Genetic biomarker test identifying melanoma cases that are responsive to vemurafenib when given in combination with immunotherapy versus those that are unresponsive.
- Identifies patients who would benefit from combination treatment of BRAF kinase inhibitor, vemurafenib, and immunotherapy.
- Screening reduces the application of ineffective treatments.
Over 132,000 cases of melanoma are diagnosed annually, and over 60% of melanomas express a mutation in the BRAF signaling pathway that leads to uncontrolled cell growth. In cases with the mutation, late stage melanoma patients are administered vemurafenib, however 40% of those patients develop resistance to the drug. These patients are treated with immunotherapies, but only a portion of that subset responds to the immunotherapy. Although immunotherapies can be effective, they have significant side effects with high toxicity and increased resistance, particularly if the tumors are unresponsive. There is currently no method to identify melanoma cases that will or will not respond to combination vemurafenib and immunotherapy.
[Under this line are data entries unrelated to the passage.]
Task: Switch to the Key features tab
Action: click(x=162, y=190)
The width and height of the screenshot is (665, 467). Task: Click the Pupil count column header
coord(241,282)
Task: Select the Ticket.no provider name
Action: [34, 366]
The most common mutation in melanoma is BRAFV600E, a component in the MAPK signaling pathway that leads to excessive cell growth. One of the leading drugs to treat patients with melanoma with the BRAFV600E mutation is vemurafenib. Unfortunately, many tumors develop resistance to the drug. In these cases an immunotherapy is often co-administered to stimulate the immune system to fight the tumor. Dr. Pollack and colleagues have found that the zygosity of the V600E mutation is predictive of whether tumors respond to vermurafenib and immunotherapy combination treatment. Using well-established melanoma positive or negative cell lines, they determined that cells homozygous for the BRAFV600Emutation are more likely to respond to immunotherapy compared to cells heterozygous for BRAFV600E. This technology could serve as a companion diagnostic for combination kinase inhibitor and immunotherapy, thereby reducing ineffective treatment. Ongoing clinical trials for such combination therapies are underway and could benefit from this type of testing to improve clinical trial design.
- In vitro melanoma cell culture lines show that homozygous BRAFV600E expression respond to immunotherapy.
- Work to replicate these results using patient samples is underway.